Supplied material:
=== Begin Enclosure ===

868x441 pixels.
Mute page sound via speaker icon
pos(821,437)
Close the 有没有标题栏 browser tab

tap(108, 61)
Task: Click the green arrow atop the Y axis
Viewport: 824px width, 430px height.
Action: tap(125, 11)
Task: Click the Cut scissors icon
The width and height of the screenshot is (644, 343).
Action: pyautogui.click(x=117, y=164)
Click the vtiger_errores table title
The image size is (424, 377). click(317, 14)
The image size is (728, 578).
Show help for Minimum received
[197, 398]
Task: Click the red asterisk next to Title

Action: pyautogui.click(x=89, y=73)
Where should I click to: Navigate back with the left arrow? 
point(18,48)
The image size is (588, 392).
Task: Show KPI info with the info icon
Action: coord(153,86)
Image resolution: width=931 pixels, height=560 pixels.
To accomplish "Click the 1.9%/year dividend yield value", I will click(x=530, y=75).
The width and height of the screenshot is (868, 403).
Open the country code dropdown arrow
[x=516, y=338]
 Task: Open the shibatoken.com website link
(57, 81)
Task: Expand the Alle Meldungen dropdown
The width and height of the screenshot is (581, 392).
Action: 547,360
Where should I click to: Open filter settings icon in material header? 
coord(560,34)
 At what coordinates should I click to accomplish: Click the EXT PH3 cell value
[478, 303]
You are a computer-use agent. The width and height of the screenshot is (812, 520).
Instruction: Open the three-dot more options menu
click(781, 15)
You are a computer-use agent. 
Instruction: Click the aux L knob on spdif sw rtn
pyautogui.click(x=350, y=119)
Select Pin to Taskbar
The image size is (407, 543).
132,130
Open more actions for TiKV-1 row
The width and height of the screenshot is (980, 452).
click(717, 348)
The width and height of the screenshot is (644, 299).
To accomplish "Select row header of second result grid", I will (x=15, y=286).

=== End Enclosure ===

Please reproduce the entire listing, exactly as shown.

868x441 pixels.
Mute page sound via speaker icon
pos(821,437)
Close the 有没有标题栏 browser tab

tap(108, 61)
Task: Click the green arrow atop the Y axis
Viewport: 824px width, 430px height.
Action: tap(125, 11)
Task: Click the Cut scissors icon
The width and height of the screenshot is (644, 343).
Action: pyautogui.click(x=117, y=164)
Click the vtiger_errores table title
The image size is (424, 377). click(317, 14)
The image size is (728, 578).
Show help for Minimum received
[197, 398]
Task: Click the red asterisk next to Title

Action: pyautogui.click(x=89, y=73)
Where should I click to: Navigate back with the left arrow? 
point(18,48)
The image size is (588, 392).
Task: Show KPI info with the info icon
Action: coord(153,86)
Image resolution: width=931 pixels, height=560 pixels.
To accomplish "Click the 1.9%/year dividend yield value", I will click(x=530, y=75).
The width and height of the screenshot is (868, 403).
Open the country code dropdown arrow
[x=516, y=338]
 Task: Open the shibatoken.com website link
(57, 81)
Task: Expand the Alle Meldungen dropdown
The width and height of the screenshot is (581, 392).
Action: 547,360
Where should I click to: Open filter settings icon in material header? 
coord(560,34)
 At what coordinates should I click to accomplish: Click the EXT PH3 cell value
[478, 303]
You are a computer-use agent. The width and height of the screenshot is (812, 520).
Instruction: Open the three-dot more options menu
click(781, 15)
You are a computer-use agent. 
Instruction: Click the aux L knob on spdif sw rtn
pyautogui.click(x=350, y=119)
Select Pin to Taskbar
The image size is (407, 543).
132,130
Open more actions for TiKV-1 row
The width and height of the screenshot is (980, 452).
click(717, 348)
The width and height of the screenshot is (644, 299).
To accomplish "Select row header of second result grid", I will (x=15, y=286).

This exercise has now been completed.